Licensed Practical Nurses (LPNs), like Certified Nursing Assistants (CNAs) work under a doctor in a health care setting. However, Licensed Practical Nurses have significantly more responsibilities and therefore demand higher salaries than CNAs in the same practice. After spending time working as a Certified Nursing Assistant, if you find that you enjoy the medical field, chances are you will enjoy the increased responsibilities and opportunities you will have as a Licensed Practical Nurse. If you are a CNA and are looking to further your education, increase your salary, and take on more responsibility, consider becoming a Licensed Practical Nurse (also known as a Licensed Vocational Nurse or LVN in some areas).
The Licensed Practical Nurse is often like a middle-manager in her practice. The Licensed Practical Nurse does much of her work without supervision, including preparing procedure rooms, set up IVs, and administering medication. Licensed Practical Nurses are often responsible for more patient care duties than the average Certified Nursing Assistant, and they perform more advanced procedures on patients. Registered Nurses (RNs) look to the Licensed Practical Nurse to be their right-hand-man (or woman). The average CNA in the United States earns about $27,000 per year. On the other hand, Licensed Practical Nurses earn an average salary of about $40,000 annually.
To become a Licensed Practical Nurse, you will need more education. The type and amount of education will vary from state to state. If you want to obtain a clinical specialty license, you will often need as many as 200 hours of additional education in some areas like pediatrics, maternal medicine, and gerontology. Other specialties like pharmacology require fewer hours. You will also need experience in a hospital, clinic, or private practice that you can use toward your license. Many nursing schools offer programs that allow you to use on-the-job experience as “credit hours” toward your degree, so be prepared with your work history and any past education as you visit different schools. Each state will require a slightly different program to obtain licensure, so be sure to ask the school if their program meets state licensure requirements.
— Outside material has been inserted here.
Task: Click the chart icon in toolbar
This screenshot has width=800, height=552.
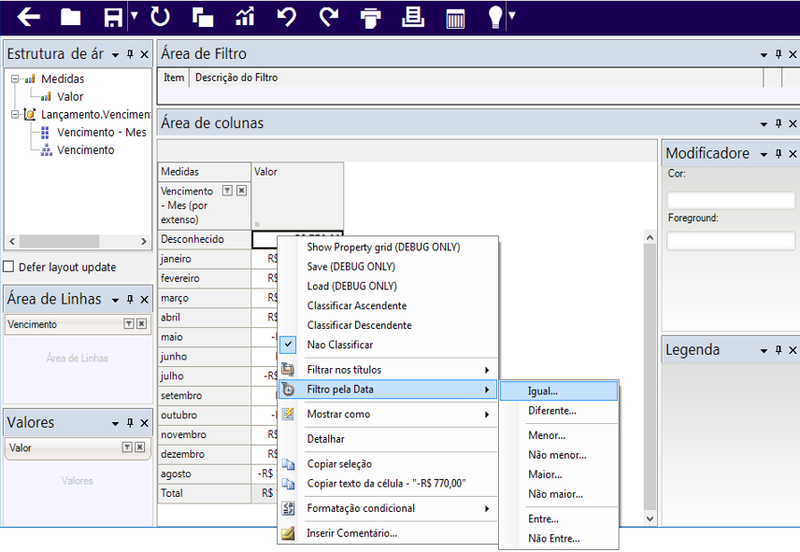Action: click(x=245, y=17)
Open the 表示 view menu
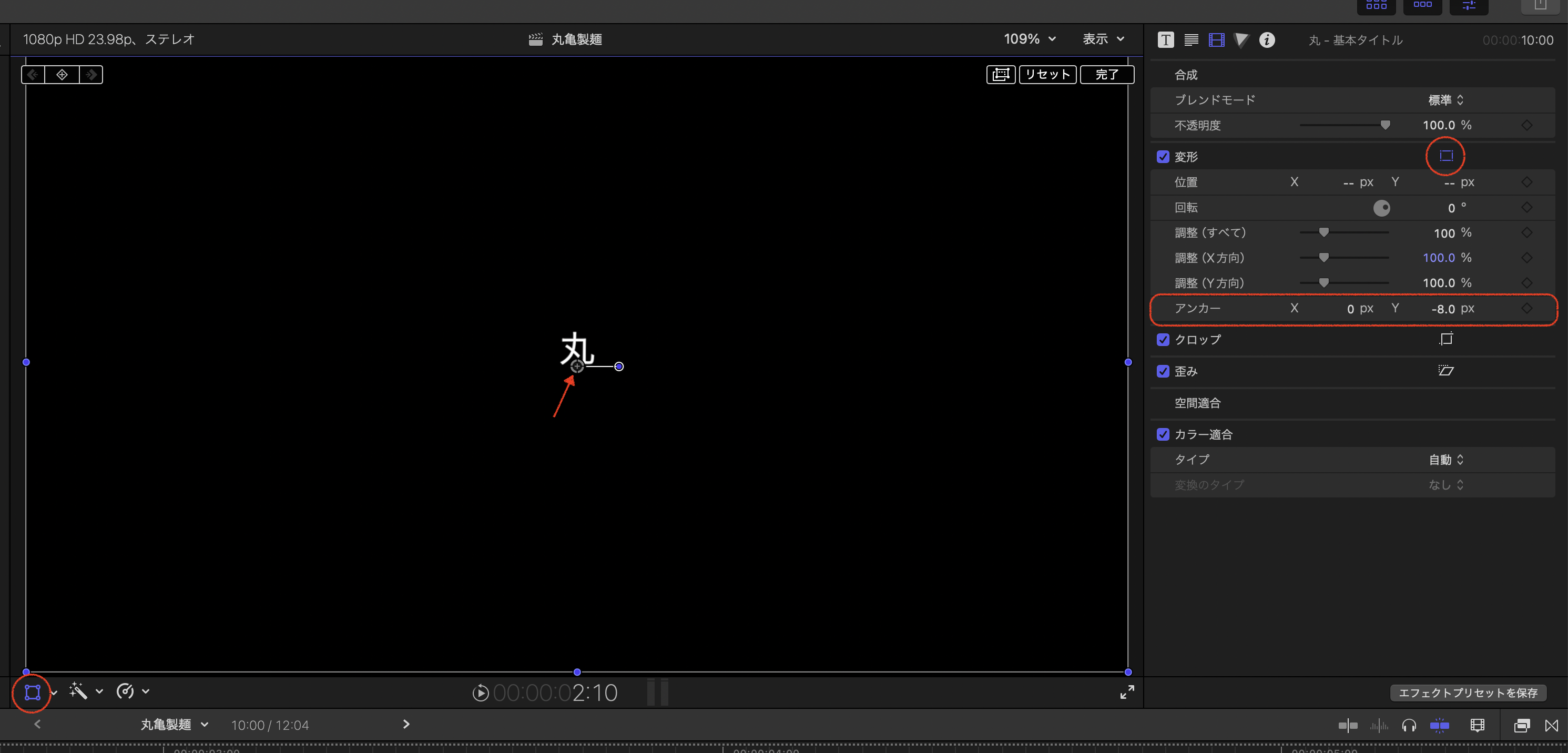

To find out what the specific requirements are in your state, contact your state’s Board of Nursing for details.
Like CNAs, Licensed Practical Nurses work in a wide variety of settings. These can include areas where CNAs traditionally work such as nursing homes, assisted living facilities, schools, correctional institutions, or other facilities. As registered nurses become more and more available, hospitals are moving away from CNAs and Licensed Practical Nurses and hiring more RNs. The demand for Licensed Practical Nurses in skilled nursing facilities has grown tremendously and shows no sign of stopping due to the increase in the elderly population in the United States. This trend will likely compensate for the decrease in Licensed Practical Nurse jobs in hospitals.
There are Licensed Practical Nursing programs available at many different vocational and community colleges throughout the country. Programs vary in length and cost based on the requirements of each individual state, but most programs will require two years of study. Licensed Practical Nurses must pass the national NCLEX-PN exam before they will be able to work in a hospital setting.